Foot Arch Pain While Exercising

Overview

Foot arch pain, or pain on the bottom of the foot can be caused by a number of problems. The arches of the foot control how the forces associated with activities like walking are transferred up and down the leg. If there is a problem with the foot arches or surrounding soft tissues, pain can be felt anywhere from the foot, to the knee, to the lower back. Arch foot pain is also common when standing or walking for long periods. This is often due to weakness and tightness is the muscles and tendons which support the foot arches.

Pain In Arch

Causes

The plantar fascia is designed to absorb the high stresses and strains we place on our feet. But, sometimes, too much pressure damages or tears the tissues. The body's natural response to injury is inflammation, which results in the heel pain and stiffness of plantar fasciitis.

Symptoms

Pain in arch of foot is really the only symptom of this condition. It is unlikely to see any swelling or bruising and instead there will be a deep tender spot near the heel. Occasionally the pain may radiate further down the foot. With this condition, pain will usually be felt first thing in the morning or after periods of sitting. This is because the plantar fascia tightens and shortens slightly when there is no weight on it and by standing on it it suddenly stretches and becomes painful. After a few steps it starts to loosen off and the pain may subside. If this is the same pattern of pain you experience it is quite likely you have plantar fasciits. Pain may also be felt when walking up stairs or standing on tip-toes (anything that stretches the fascia).

Diagnosis

In people with flat feet, the instep of the foot comes in contact with the ground when standing. To diagnose the problem, the health care provider will ask you to stand on your toes. If an arch forms,the flat foot is called flexible. You will not need any more tests or treatment. If the arch does not form with toe-standing (called rigid flat feet), or if there is pain, other tests may be needed, including a CT scan to look at the bones in the foot. MRI scan to look at the tendons in the foot. X-ray of the foot.

Non Surgical Treatment

Though most FFF are asymptomatic (no pain or discomfort), they should still be addressed as it is not normal to have flat feet. Obviously it is always ideal to prevent a problem rather than treat it after it occurs, especially if FFF is being treated post-foot development. As mentioned earlier, barefoot is the best way to prevent FFF and a host of other foot and gait imbalances. To truly strengthen the entire foot and all the arches, it?s important to position the foot correctly at all times so when wearing something on the feet, footwear should be flat, firm, and flexible. This means that the shoe should not have a significant, or any, heel to toe drop, there should be little to no cushion or padding in the sole, and the shoe should not be rigid anywhere - it should bend throughout the shoe and in any direction. The shoe should also be wide at the toe box allowing the toes to naturally splay apart.

Foot Arch Pain

Surgical Treatment

In adults, the most common cause of collapse is due to the posterior tibial tendon tear. In such cases, the tendon must be repaired and a second tendon may be added to the posterior tibial tendon for strength and added support.
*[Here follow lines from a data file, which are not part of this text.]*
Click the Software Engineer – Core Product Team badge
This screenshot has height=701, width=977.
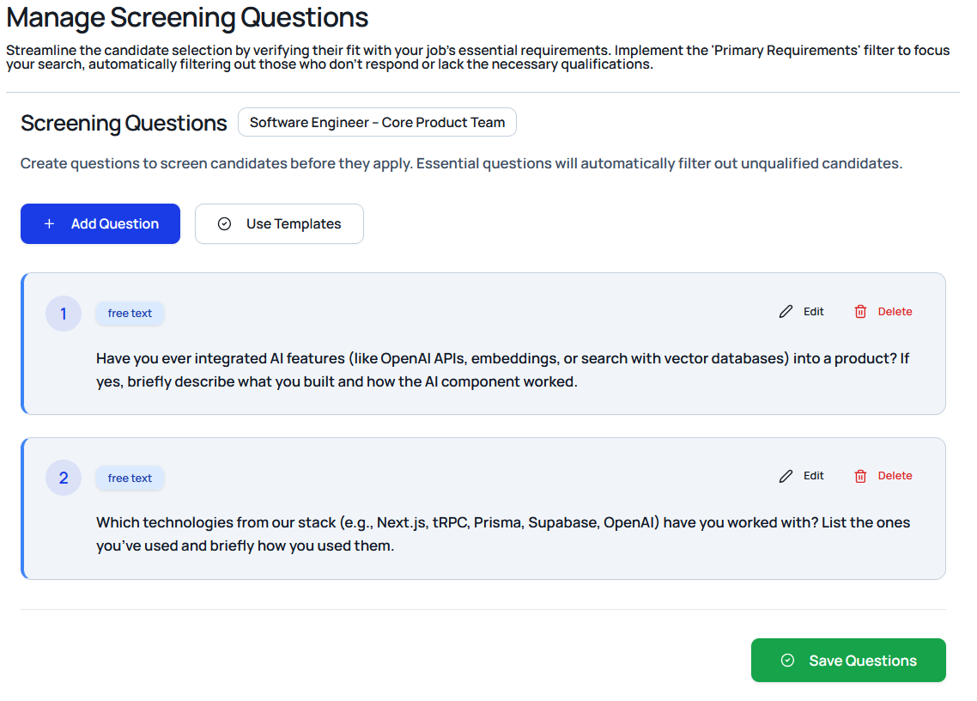click(x=377, y=122)
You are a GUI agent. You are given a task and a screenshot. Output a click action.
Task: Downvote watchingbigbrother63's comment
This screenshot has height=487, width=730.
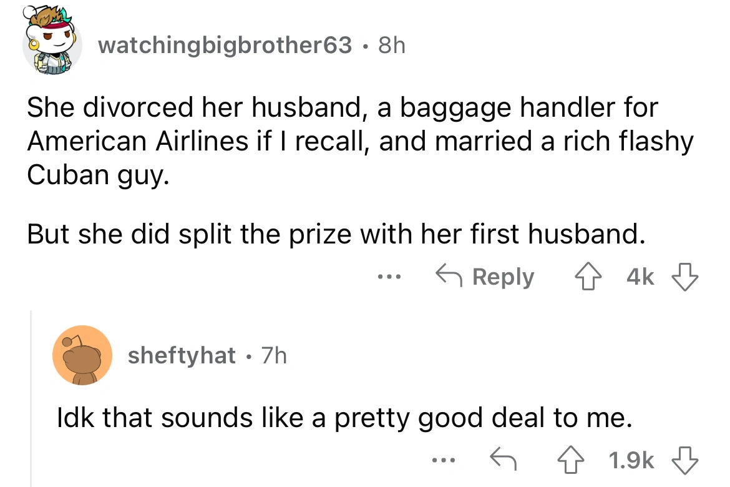684,277
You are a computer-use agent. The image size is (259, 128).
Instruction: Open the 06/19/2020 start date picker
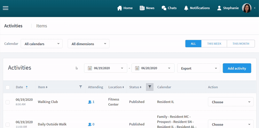pyautogui.click(x=105, y=68)
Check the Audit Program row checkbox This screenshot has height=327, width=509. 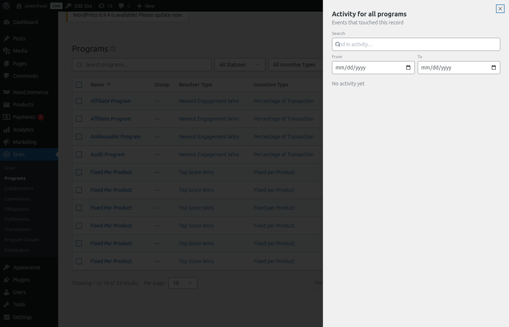pos(79,154)
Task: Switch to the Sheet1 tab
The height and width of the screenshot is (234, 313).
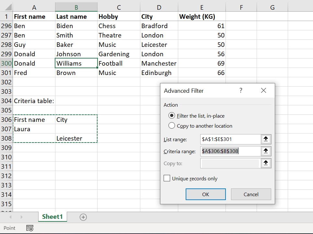Action: (52, 217)

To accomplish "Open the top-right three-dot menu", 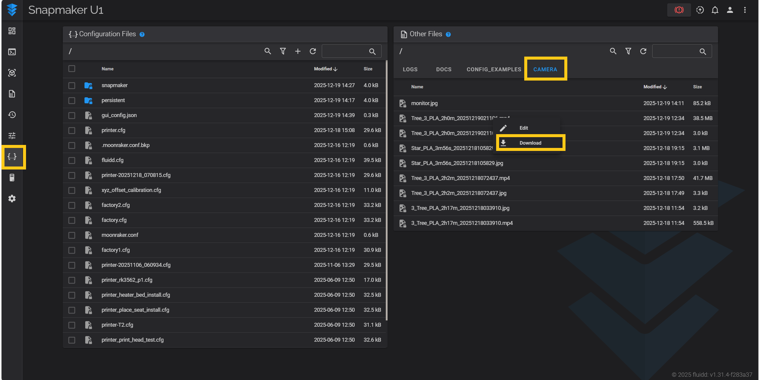I will [745, 10].
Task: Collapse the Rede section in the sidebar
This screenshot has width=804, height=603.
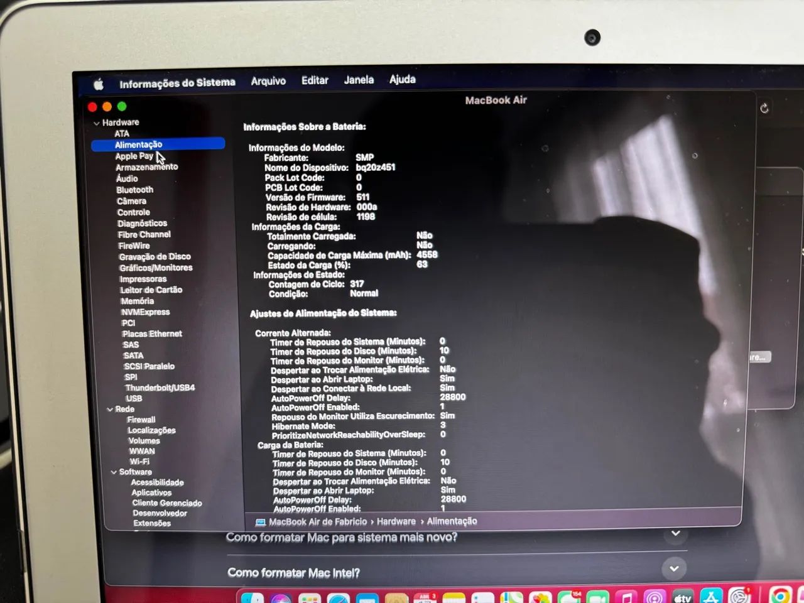Action: pos(111,409)
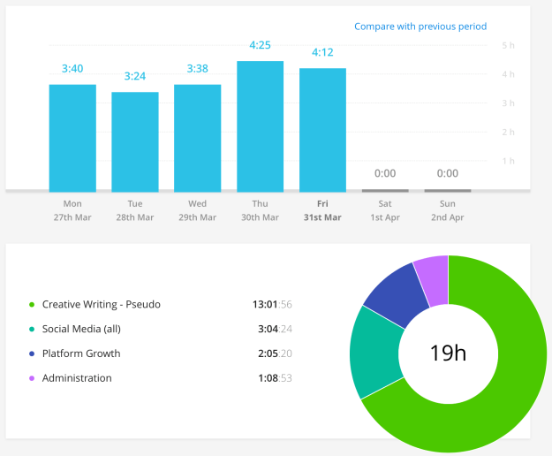Select the Thursday 4:25 bar
The image size is (552, 456).
[260, 125]
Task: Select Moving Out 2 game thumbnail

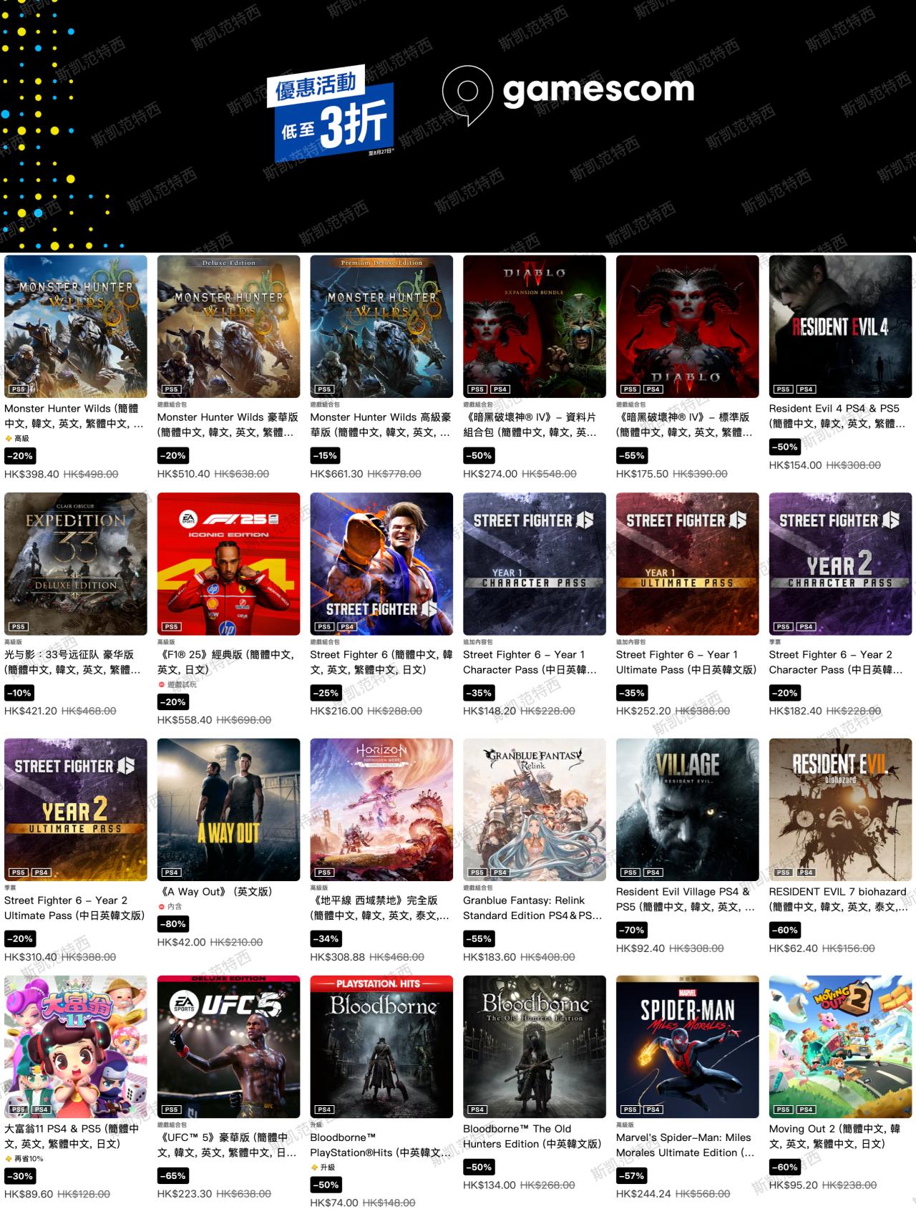Action: pos(840,1046)
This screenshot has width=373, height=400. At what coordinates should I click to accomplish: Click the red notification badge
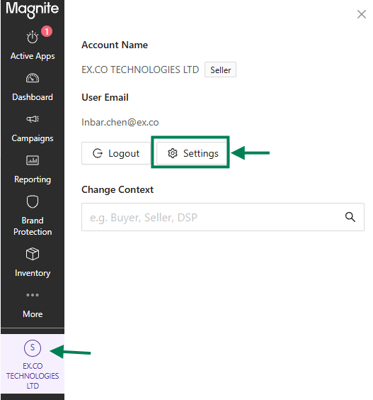pyautogui.click(x=47, y=31)
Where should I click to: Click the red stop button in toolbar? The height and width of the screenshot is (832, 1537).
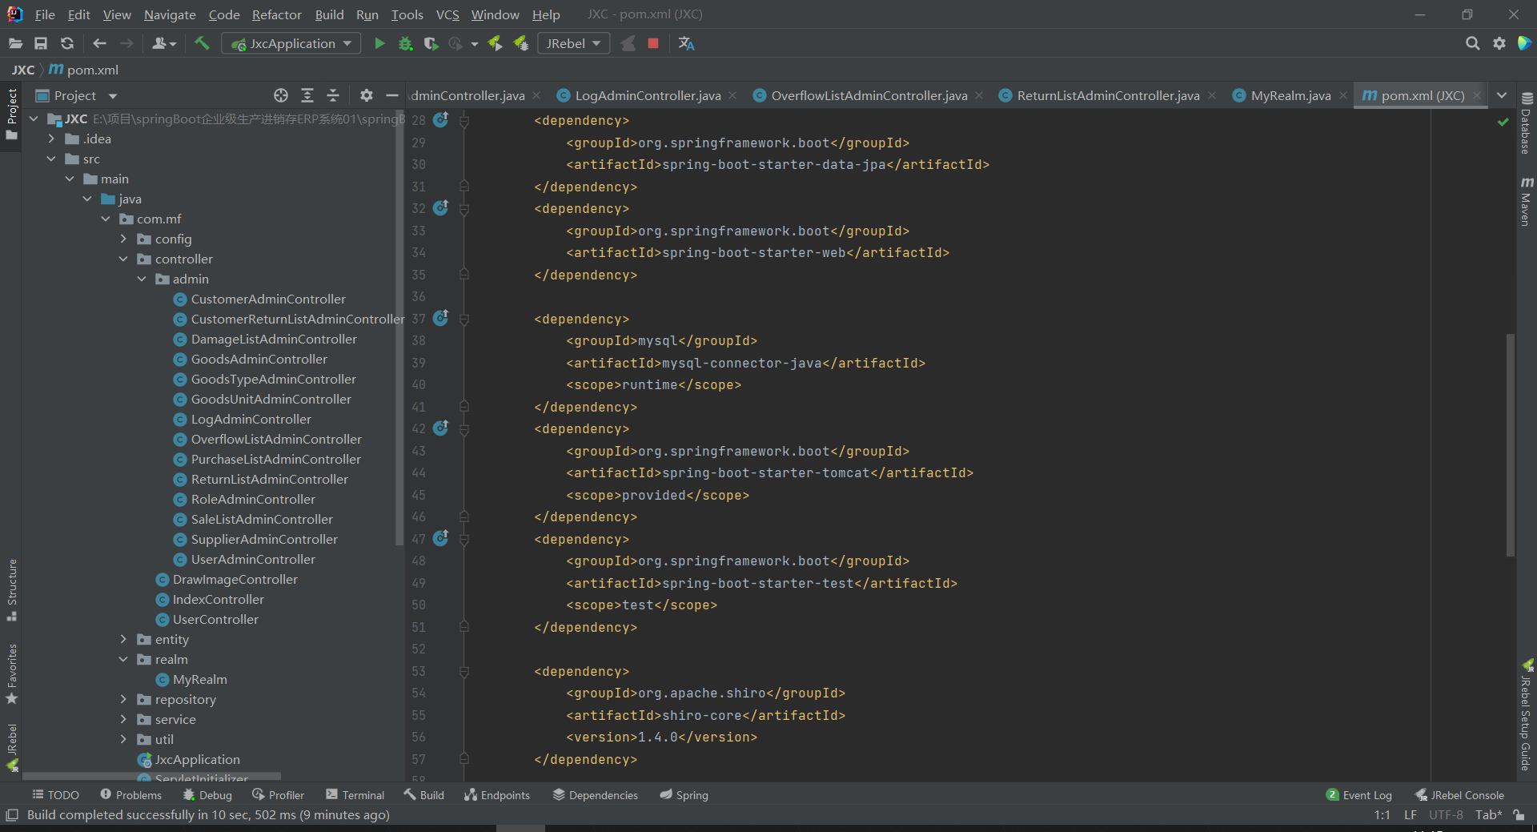[x=653, y=43]
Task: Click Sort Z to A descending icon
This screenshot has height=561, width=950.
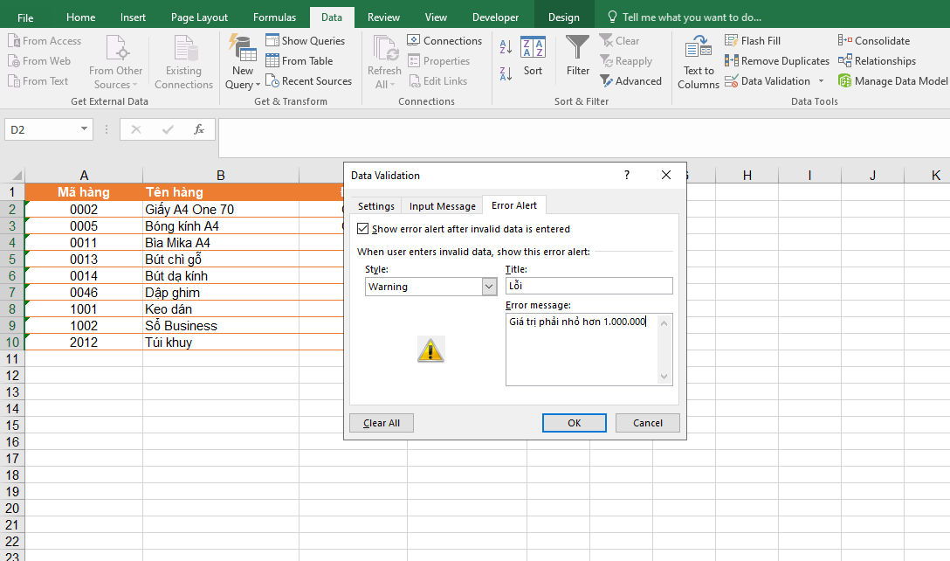Action: (506, 74)
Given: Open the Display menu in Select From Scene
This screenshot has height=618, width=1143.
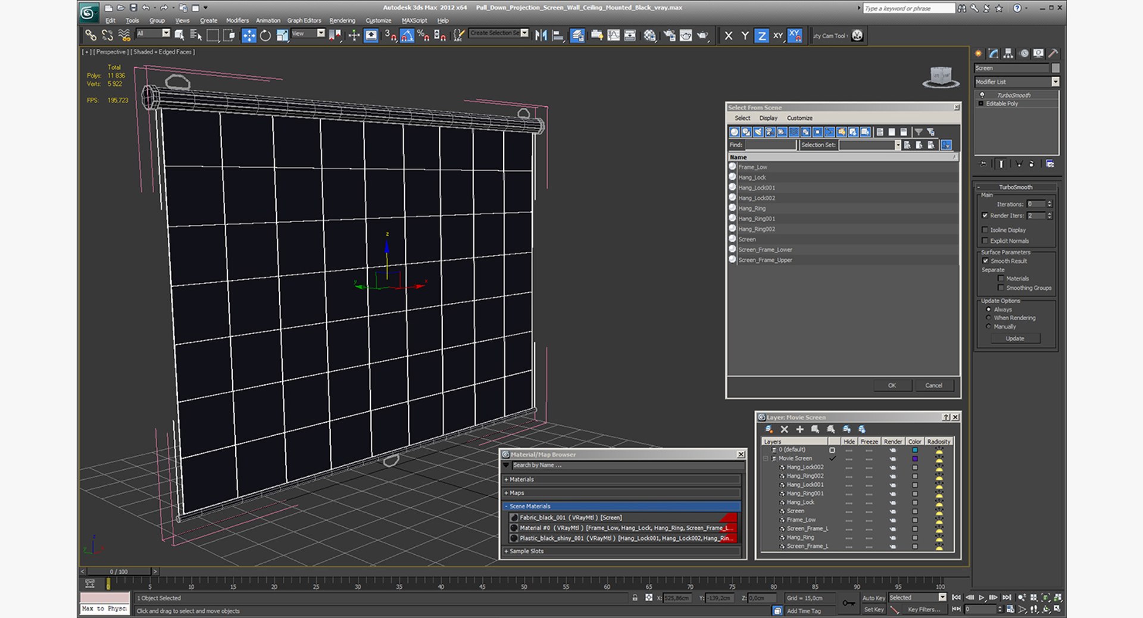Looking at the screenshot, I should pos(768,118).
If the foot is found to be very flat, bone realignment procedures or possible bone fusion procedures may be used to realign the foot. If the calf or Achilles tendon are found to be tight, they may be lengthened to allow better motion at the ankle and less arch strain. The forefoot may also be in a poor position and stabilization of the arch may be necessary to increase forefoot contact to the ground.

Prevention

Warm up properly. This means not only stretching prior to a given athletic event, but a gradual rather than sudden increase in volume and intensity over the course of the training season. A frequent cause of plantar fasciitis is a sudden increase of activity without suitable preparation. Avoid activities that cause pain. Running on steep terrain, excessively hard or soft ground, etc can cause unnatural biomechanical strain to the foot, resulting in pain. This is generally a sign of stress leading to injury and should be curtailed or discontinued. Shoes, arch support. Athletic demands placed on the feet, particularly during running events, are extreme. Injury results when supportive structures in the foot have been taxed beyond their recovery capacity. Full support of the feet in well-fitting footwear reduces the likelihood of injury. Rest and rehabilitation. Probably the most important curative therapy for cases of plantar fasciitis is thorough rest. The injured athlete must be prepared to wait out the necessary healing phase, avoiding temptation to return prematurely to athletic activity.